**Your goal:** Copy every line of the entries that has the string "agent" in it.

####

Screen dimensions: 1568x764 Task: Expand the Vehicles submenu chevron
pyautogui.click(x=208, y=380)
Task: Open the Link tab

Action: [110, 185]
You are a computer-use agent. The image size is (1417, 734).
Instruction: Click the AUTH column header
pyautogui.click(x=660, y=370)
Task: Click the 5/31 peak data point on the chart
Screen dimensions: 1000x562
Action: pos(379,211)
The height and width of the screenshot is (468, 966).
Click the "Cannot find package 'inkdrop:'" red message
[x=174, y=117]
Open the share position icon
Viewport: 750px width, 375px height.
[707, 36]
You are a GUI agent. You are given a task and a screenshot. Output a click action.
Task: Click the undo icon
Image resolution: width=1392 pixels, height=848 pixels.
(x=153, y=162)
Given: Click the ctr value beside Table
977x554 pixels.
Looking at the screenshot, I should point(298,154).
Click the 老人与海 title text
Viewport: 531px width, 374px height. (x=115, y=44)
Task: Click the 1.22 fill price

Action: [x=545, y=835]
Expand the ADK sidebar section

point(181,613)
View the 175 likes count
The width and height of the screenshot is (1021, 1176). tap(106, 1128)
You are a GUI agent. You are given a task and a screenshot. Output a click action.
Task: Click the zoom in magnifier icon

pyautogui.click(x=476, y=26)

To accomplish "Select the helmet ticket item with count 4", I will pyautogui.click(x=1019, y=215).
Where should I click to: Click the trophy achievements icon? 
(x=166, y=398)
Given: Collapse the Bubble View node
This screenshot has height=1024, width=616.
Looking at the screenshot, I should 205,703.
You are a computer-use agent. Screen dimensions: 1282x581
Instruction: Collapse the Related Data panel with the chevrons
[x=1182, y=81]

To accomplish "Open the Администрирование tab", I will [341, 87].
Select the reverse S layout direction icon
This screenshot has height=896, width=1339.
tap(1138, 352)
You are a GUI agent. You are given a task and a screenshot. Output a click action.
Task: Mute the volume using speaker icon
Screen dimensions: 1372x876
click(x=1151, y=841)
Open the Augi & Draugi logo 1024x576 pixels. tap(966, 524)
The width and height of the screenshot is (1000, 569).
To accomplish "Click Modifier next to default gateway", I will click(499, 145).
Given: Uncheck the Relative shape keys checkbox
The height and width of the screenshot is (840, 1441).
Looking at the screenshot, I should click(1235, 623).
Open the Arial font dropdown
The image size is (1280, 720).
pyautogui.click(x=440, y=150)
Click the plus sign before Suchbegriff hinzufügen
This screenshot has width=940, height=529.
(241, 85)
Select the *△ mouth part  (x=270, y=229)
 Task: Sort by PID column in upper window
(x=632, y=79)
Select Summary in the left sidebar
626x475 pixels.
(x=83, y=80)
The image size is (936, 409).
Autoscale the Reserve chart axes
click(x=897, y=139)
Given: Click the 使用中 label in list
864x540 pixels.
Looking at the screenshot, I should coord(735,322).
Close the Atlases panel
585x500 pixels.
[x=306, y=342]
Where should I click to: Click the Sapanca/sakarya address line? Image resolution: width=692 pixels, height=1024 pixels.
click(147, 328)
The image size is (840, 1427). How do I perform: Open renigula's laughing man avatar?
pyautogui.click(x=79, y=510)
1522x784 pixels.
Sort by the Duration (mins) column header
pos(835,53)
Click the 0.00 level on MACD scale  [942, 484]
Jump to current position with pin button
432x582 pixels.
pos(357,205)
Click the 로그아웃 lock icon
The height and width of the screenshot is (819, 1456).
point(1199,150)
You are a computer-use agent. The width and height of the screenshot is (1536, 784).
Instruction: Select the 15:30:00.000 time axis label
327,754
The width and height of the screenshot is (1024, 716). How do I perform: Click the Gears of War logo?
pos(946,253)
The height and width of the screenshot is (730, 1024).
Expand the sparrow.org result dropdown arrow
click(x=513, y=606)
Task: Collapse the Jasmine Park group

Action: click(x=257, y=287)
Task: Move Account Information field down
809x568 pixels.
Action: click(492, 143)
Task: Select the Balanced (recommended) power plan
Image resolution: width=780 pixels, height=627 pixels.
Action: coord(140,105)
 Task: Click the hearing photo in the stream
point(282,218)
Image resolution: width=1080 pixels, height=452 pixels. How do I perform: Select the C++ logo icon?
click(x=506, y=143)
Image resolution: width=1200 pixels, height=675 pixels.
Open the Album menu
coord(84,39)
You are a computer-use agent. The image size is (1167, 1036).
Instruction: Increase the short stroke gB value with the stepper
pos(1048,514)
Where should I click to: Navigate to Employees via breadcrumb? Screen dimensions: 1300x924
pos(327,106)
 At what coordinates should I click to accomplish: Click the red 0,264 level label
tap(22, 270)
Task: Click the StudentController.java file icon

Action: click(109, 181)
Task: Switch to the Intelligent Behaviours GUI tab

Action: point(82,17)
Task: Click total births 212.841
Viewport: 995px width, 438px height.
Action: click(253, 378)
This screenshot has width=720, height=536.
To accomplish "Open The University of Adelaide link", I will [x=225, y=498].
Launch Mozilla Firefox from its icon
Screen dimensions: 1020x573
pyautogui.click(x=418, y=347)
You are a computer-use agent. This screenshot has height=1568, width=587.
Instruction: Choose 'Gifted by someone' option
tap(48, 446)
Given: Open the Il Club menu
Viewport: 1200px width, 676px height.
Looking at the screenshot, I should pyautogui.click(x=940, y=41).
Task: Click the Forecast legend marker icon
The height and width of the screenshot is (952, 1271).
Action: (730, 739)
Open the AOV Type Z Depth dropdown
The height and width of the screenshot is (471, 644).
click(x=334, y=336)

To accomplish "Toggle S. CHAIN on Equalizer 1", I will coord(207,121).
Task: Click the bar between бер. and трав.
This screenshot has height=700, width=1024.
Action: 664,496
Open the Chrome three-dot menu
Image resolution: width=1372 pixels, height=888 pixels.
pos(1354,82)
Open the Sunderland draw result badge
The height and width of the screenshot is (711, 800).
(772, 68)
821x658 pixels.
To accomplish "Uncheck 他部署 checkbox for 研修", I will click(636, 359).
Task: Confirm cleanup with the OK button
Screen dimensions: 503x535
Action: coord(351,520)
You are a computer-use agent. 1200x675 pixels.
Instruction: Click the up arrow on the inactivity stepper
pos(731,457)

####

**Exercise output:**
You are a computer-use agent. The image size is (1417, 734).
You are a GUI agent. You are given a task and a screenshot. Output a click action.
You are a GUI agent. You are given a task and a screenshot. Output a click action.
You are a computer-use agent. Screen dimensions: 1282x581
You are a GUI agent. You are given a task and a screenshot. Output a click action.
You are a computer-use agent. The width and height of the screenshot is (1536, 784).
You are a computer-use agent. The image size is (1167, 1036).
You are a computer-use agent. This screenshot has height=1568, width=587.
You are a computer-use agent. 1200x675 pixels.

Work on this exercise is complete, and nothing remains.